_Directions_: Lines from the one containing "Task: Click the" through the final line of the records below are needed, copied exactly, with no pictures.

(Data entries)
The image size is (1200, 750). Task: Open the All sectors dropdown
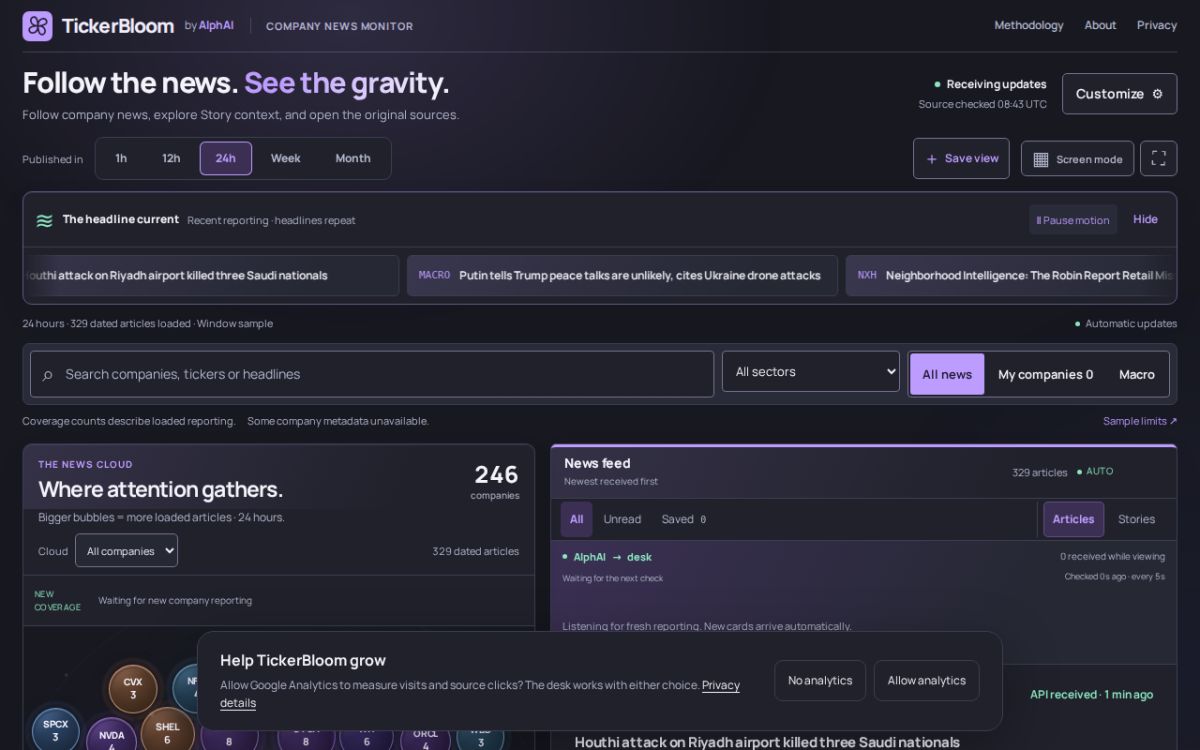[811, 372]
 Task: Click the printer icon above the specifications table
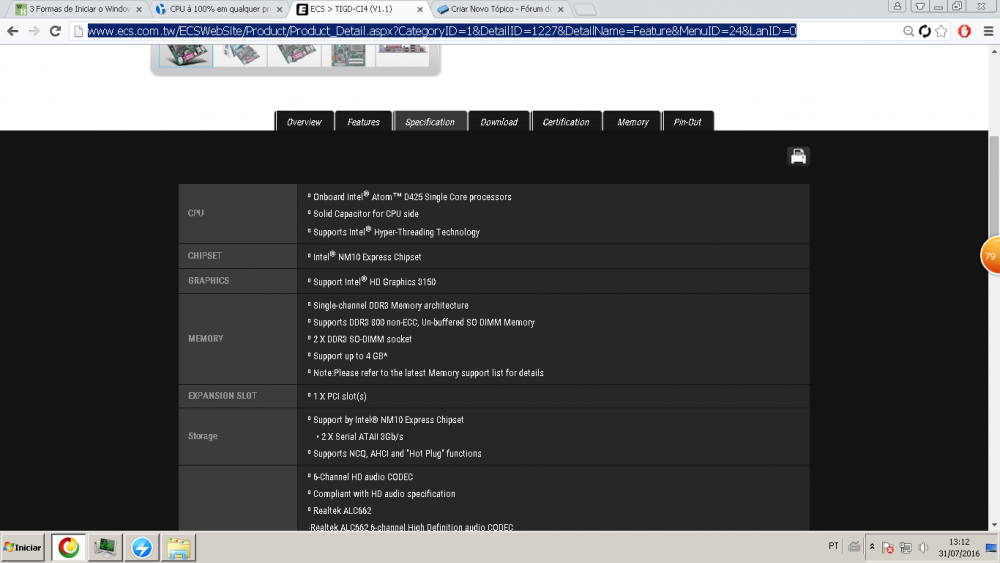798,156
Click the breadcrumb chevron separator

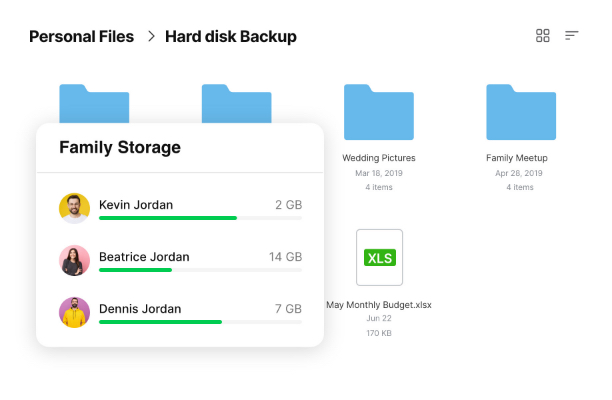[x=151, y=36]
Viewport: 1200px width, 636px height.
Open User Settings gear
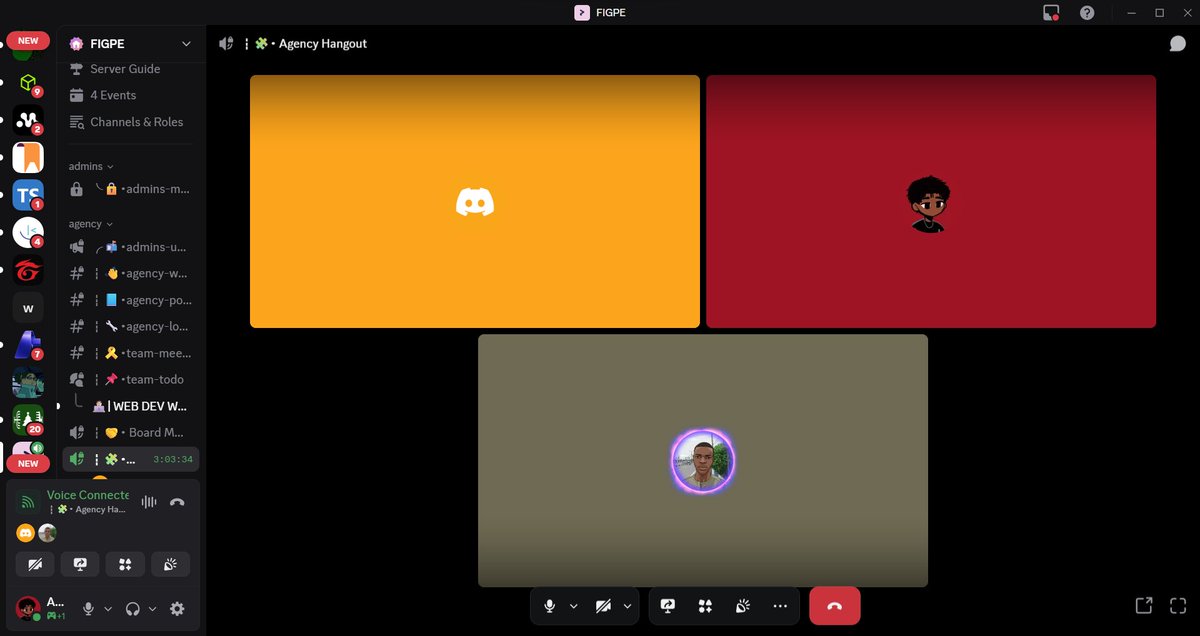click(x=177, y=608)
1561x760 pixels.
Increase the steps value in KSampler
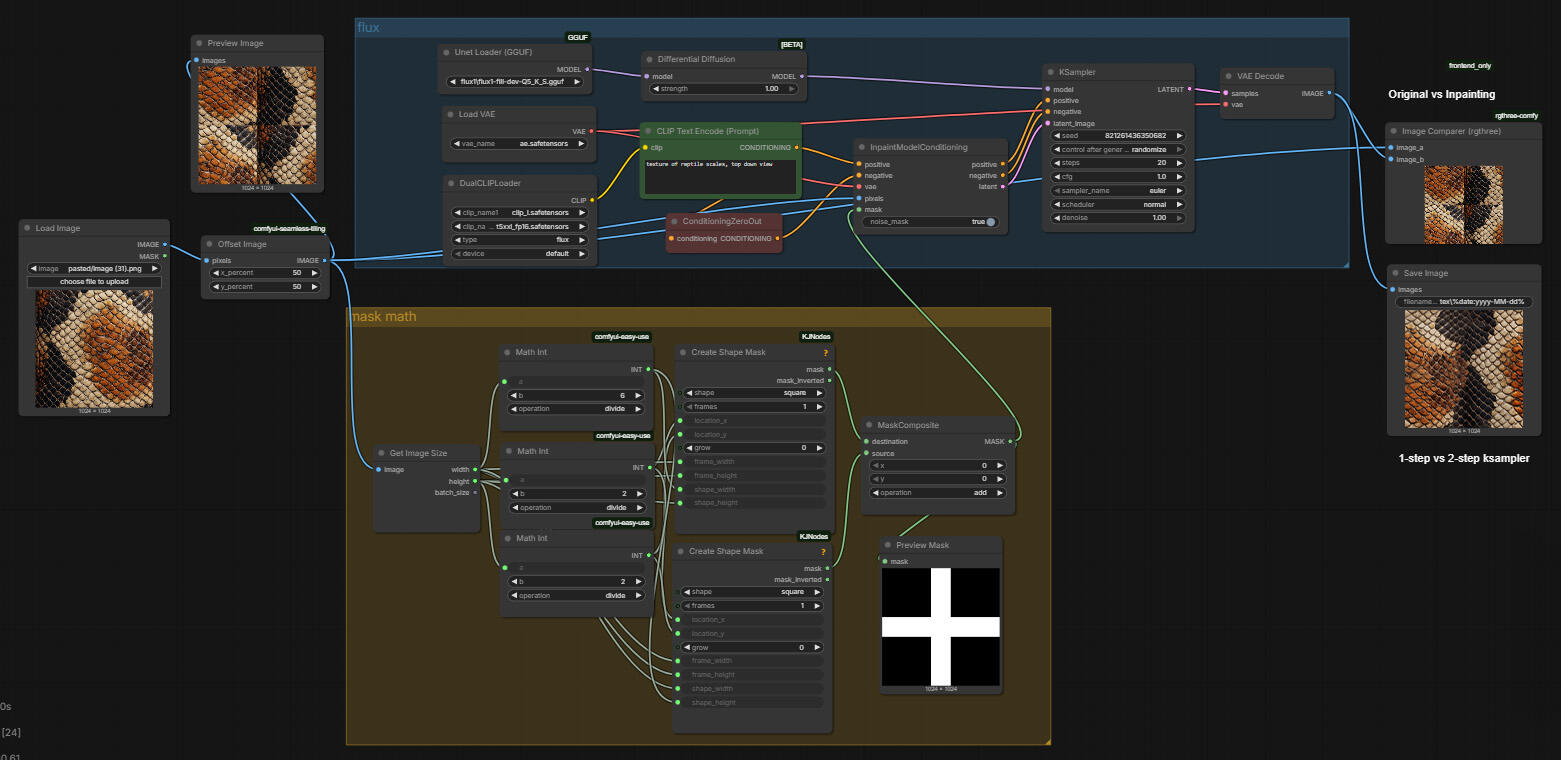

_Final answer_:
 Task: Click the printer icon above the specifications table
798,156
Click the breadcrumb chevron separator

[x=151, y=36]
Viewport: 1200px width, 636px height.
Open User Settings gear
click(x=177, y=608)
1561x760 pixels.
Increase the steps value in KSampler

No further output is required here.